A-A-Ron · Mar 21, 2023

LM_COGT said:
Disclaimer: this is external visibility, there's lots of things that could be true internally, but these are best guesses based on my time in hardware/software platform development.

0) Very likely a management structure that mistakenly thinks this is about "programmers." Software engineering, especially software designed for critical function on proprietary hardware, is a large systems engineering problem, and requires a multi-discipline approach to achieve success, programmers are an important piece, but just one piece of many.

1) Poor or missing Integration and Test capability. For quality releases on a routine schedule the integration and test areas are critical. How easy is it for a given software engineer to produce a fix, compile it to an engineering build, and run basic validation? Is there a continuous integration (CI) process in place ensuring that every commit to the codebase is regressed? Is that regression suite evolving and dynamic to cover the key issues learned from lab and field? Is there a high quality lab emulation of the platform that enables rapid and repeatable testability? On the culture side, is the test team treated as a key pillar in the engineering platform, or are they the annoying voices that keep complaining and dev engineers try to ignore?

2) Lack of well-documented and efficient process for creating and releasing product lines and patching those lines. How do program leads efficiently determine the right changelist to go into a particular release? Is there sufficient visibility into individual changes that enable for rapid assembly of release candidates based on clearly communicated release goals?

3) Weak or missing systems engineering group. This is a highly complex system, hardware, software, mechanical, UX. Having a team of engineers dedicated to the understanding of the end-to-end product and how multiple pieces fit together enables specialists in the different areas to focus on their strentghs, while being provided the support to understand how to fit within the larger picture. This has been well-known since early rocketry days in many places, but I have seen that often there is a blind spot in the org structure where software is not included in the systems engineering process, which is big mistake, software is a critical glue in modern systems and needs to be provided with the support of dedicated systems engineering resources to work best together with other teams.

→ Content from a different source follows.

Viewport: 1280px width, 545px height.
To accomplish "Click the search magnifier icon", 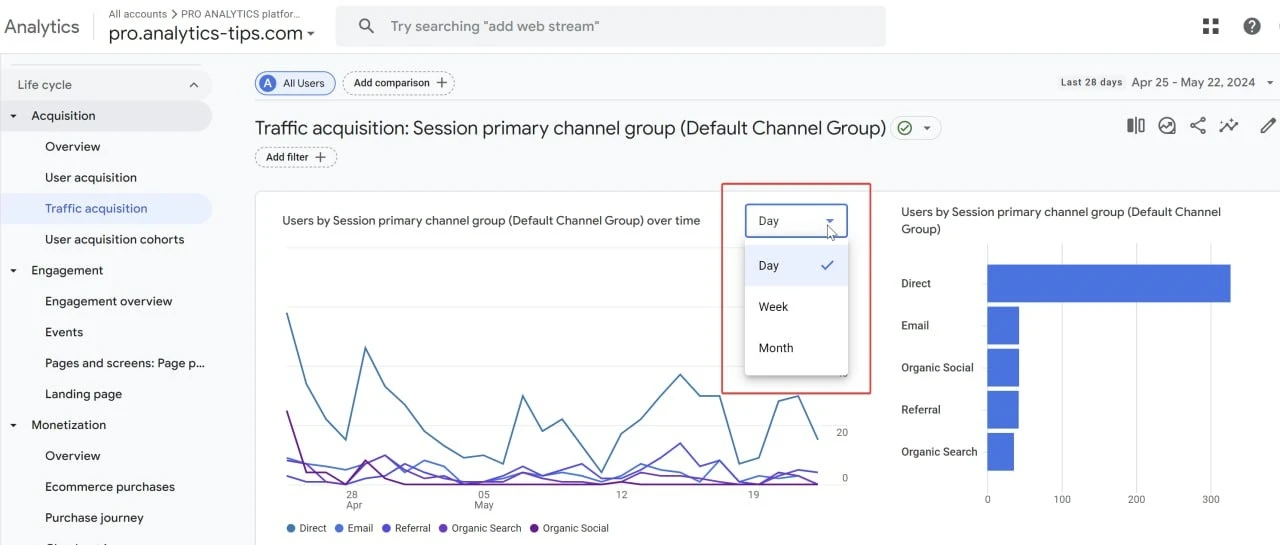I will tap(366, 26).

As a systems engineer with the last decade+ spent in Integration and Test, I 100% agree with this assessment. I don't have any internal visibility into Ford, but everything I see from the outside suggests a lack of or weak systems engineering to tie everything together and inadequate testing. I think the DevOps (your area) for a connected car like this was way more complex than Ford anticipated and pulling together the myriad of baselines, different hardware configurations, multiple country configs, languages, chip shortages and everything else has just gotten away from them and it's really, really hard to pull that back together (evidence: I think they're trying to get baselines in sync with the 4.2.x same as the 4.1.x releases they already deployed to pre-23s). It definitely ties back to Management being unable to handle a project this size, and I think the slow updates and sometimes overly-cautious functionality (Hands Free Blue Cruise) shows a very risk adverse management as well.

TL;DR: There's a lot more software in this car than previous Ford's and I think Ford was completely unprepared for the size, scope, and complexity of this and they don't know how to run a large, agile software development.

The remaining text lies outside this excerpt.